→ Directions
Once the line containing "Screen dimensions: 1098x655" is found in the data below, repeat it and every later line exactly, leaving the pictures out.

Records from a collection
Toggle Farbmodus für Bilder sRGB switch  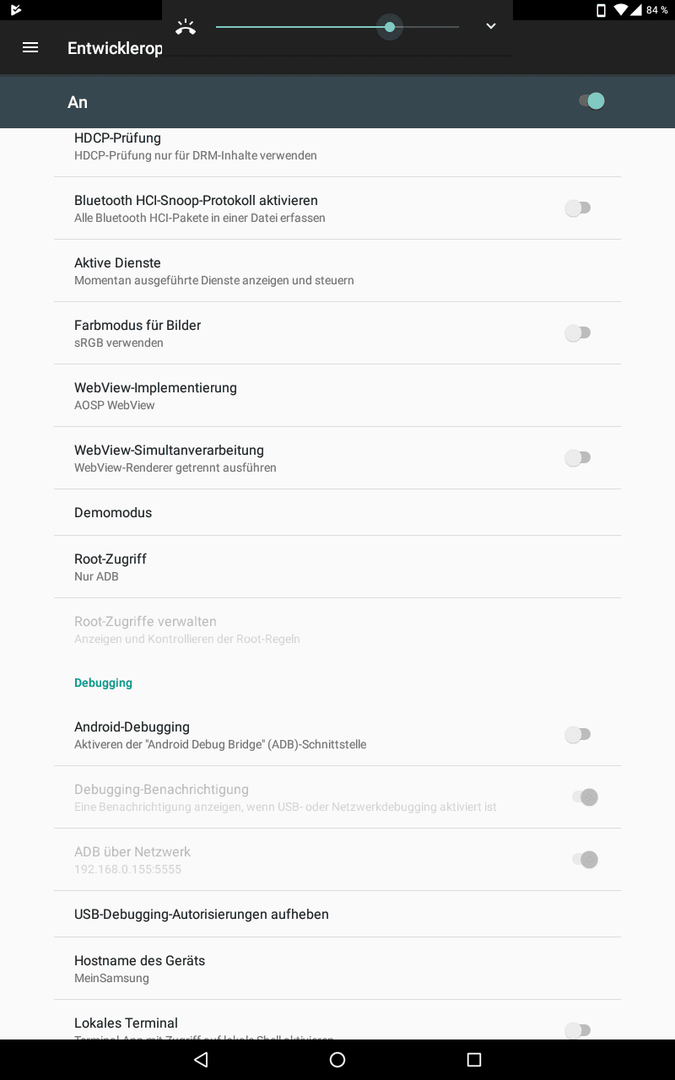578,333
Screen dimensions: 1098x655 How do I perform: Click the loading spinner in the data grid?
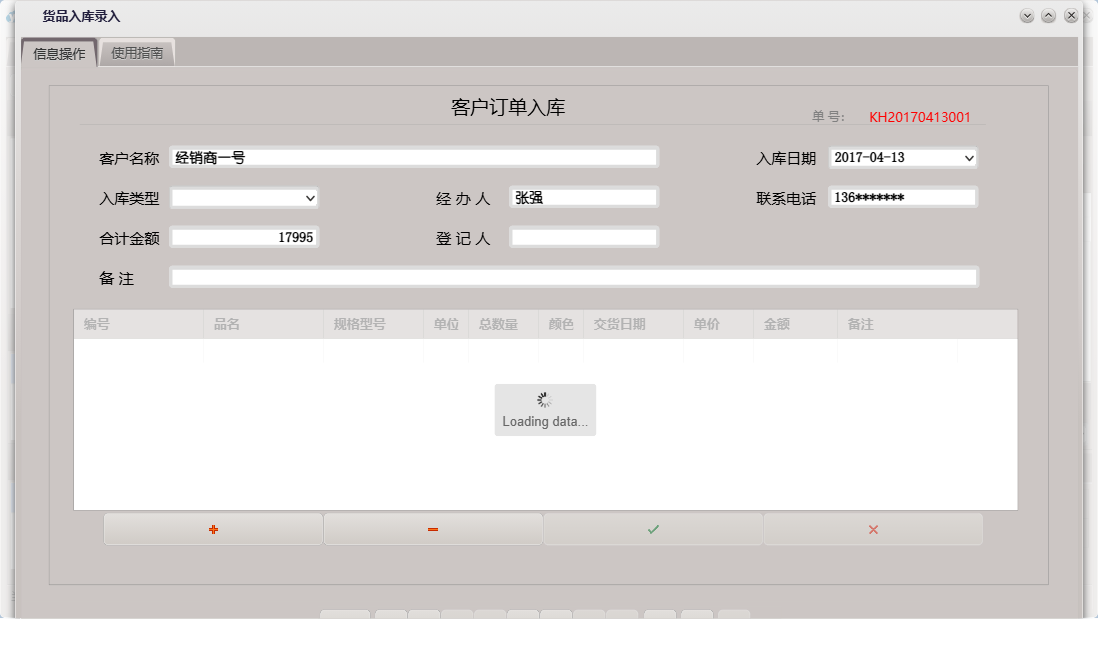544,398
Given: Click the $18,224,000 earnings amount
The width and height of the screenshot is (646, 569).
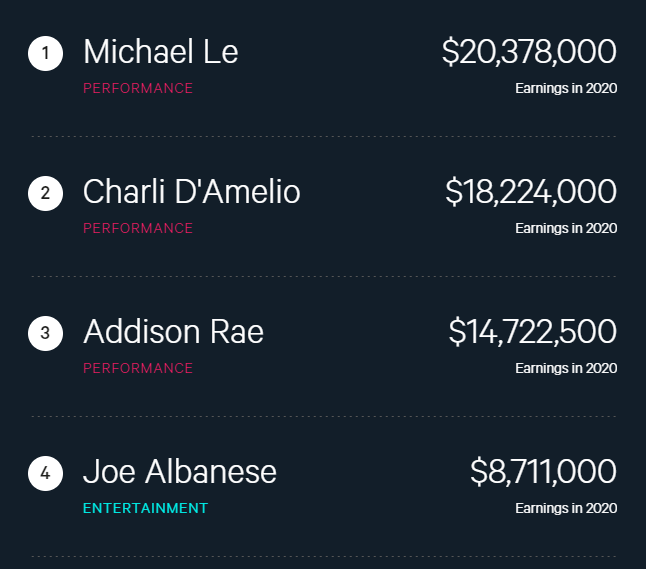Looking at the screenshot, I should pos(531,192).
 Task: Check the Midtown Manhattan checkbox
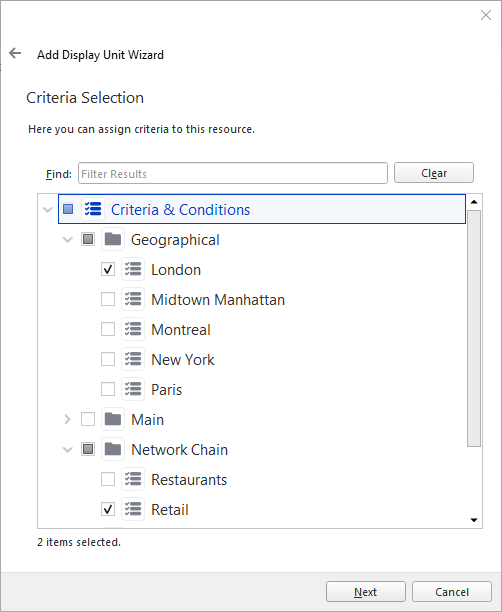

→ Exercise solution
Screen dimensions: 1098x655 How do I perform: Click the loading spinner in the data grid?
544,398
Given: Click the $18,224,000 earnings amount
The width and height of the screenshot is (646, 569).
Looking at the screenshot, I should pos(531,192).
 Task: Check the Midtown Manhattan checkbox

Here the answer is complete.